Home Programs Blog Meet Our Team Podcast Press Partner Login Login

The Highs (and Lows) of Owning a Business

Owning a business can be a fulfilling and exciting experience, but it's not all smooth sailing. Sometimes it's more akin to a trip aboard the Titanic. Or it is being stuck on one of those cruise ships where everybody gets food poisoning. It can be beautiful sunsets and neverending Pina Coladas on the upper deck. It can also be dysentery and an unfortunate starboard encounter with an iceberg. And more often than not, it's a little bit of both.

Still, no risk, no reward, right? 

There are plenty of highs and lows when it comes to owning your own business. And even knowing what we know (and what we've seen), we'd throw ourselves onto that ship every single time. But it's a decision everyone has to make for themselves. If you're just starting out or thinking about buying or starting a business of your own, keep in mind some of the high points and the low points you will encounter on the way. 


High - Independence and freedom: One of the biggest perks of owning a business is being your own boss. You have the freedom to make decisions and the independence to pursue your vision for your company. Incompetent, unrealistic bosses and frustration with corporate America are the primary reasons people choose to go out on their own.

* Record extracts:
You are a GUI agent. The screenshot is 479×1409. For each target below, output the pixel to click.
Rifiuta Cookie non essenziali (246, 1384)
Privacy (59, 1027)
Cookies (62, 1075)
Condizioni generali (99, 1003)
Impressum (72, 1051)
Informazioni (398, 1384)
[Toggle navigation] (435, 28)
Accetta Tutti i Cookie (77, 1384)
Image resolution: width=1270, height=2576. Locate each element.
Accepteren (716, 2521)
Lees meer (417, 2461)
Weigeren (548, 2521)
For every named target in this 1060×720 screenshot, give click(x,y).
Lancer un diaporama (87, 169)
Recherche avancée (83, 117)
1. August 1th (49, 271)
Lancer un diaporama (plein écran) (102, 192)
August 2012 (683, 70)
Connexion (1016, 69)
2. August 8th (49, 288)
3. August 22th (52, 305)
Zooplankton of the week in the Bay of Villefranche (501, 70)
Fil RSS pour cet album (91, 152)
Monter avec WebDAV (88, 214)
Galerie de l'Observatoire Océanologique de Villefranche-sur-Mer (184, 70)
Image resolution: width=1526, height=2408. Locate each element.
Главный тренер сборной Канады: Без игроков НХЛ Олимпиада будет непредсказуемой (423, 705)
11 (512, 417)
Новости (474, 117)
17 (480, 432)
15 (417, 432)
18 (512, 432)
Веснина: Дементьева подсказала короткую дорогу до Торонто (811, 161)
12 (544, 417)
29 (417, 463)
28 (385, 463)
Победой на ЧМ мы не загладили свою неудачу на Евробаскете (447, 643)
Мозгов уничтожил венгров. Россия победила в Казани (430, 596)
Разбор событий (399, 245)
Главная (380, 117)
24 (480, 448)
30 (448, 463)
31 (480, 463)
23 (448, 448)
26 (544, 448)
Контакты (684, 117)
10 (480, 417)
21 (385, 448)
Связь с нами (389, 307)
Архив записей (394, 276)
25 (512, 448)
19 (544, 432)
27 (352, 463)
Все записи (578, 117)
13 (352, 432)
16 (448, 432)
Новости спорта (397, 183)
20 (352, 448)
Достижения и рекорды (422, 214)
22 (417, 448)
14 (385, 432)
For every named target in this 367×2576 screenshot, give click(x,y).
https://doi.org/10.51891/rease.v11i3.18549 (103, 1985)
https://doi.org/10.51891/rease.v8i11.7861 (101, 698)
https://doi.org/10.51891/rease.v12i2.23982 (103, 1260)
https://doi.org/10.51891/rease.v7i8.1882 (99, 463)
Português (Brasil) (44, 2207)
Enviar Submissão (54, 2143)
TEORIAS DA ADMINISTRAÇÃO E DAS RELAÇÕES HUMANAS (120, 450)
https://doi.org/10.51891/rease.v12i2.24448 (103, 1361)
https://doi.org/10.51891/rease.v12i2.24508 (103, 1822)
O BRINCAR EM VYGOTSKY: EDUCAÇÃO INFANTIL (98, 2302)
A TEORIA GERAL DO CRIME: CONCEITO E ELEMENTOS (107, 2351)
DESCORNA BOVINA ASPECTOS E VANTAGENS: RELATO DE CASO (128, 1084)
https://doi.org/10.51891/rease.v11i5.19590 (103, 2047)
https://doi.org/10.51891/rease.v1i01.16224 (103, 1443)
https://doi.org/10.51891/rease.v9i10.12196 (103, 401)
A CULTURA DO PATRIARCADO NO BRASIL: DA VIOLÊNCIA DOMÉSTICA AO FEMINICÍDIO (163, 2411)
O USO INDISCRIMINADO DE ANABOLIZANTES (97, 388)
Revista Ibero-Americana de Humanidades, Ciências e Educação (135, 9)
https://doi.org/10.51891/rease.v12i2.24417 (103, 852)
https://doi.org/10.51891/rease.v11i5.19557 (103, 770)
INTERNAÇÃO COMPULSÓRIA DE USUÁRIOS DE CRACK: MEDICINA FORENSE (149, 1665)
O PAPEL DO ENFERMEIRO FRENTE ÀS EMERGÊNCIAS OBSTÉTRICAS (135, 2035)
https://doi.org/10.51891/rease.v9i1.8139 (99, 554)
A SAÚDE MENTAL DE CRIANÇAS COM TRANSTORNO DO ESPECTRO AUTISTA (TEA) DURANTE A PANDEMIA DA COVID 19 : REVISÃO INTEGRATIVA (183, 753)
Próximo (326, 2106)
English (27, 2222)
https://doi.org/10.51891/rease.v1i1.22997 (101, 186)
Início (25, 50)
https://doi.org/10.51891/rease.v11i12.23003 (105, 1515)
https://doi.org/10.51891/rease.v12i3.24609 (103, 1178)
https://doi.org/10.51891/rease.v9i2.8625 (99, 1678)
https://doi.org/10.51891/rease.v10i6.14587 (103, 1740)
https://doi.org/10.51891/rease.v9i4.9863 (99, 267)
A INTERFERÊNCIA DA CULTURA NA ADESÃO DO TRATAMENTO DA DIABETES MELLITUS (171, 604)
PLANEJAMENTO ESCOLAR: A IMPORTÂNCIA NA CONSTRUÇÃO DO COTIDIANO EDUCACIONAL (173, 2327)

* What is being asked:
Carry on the post on the highs and lows of owning a business, starting after its last sentence. The entries come from a separate source and are unrelated to the post on the highs and lows of owning a business.

* Answer for this exercise:
Low - Stress and long hours: Running a business can be stressful, and you might feel like you're always on the clock. This is especially true in the beginning when finances are tight, and the majority (if not all) of the responsibilities fall on your shoulders. Until you can outsource or hire help, you're going to be the acting CEO, CFO, COO, and CMO. Get comfortable wearing many hats. 


High - Financial rewards: No more waiting around for a raise that may or may not come. No more allowing someone else to dictate your earning potential. If your business is successful, the financial rewards can be significant, and you have the opportunity to earn far more money than you would as an employee of someone else's company.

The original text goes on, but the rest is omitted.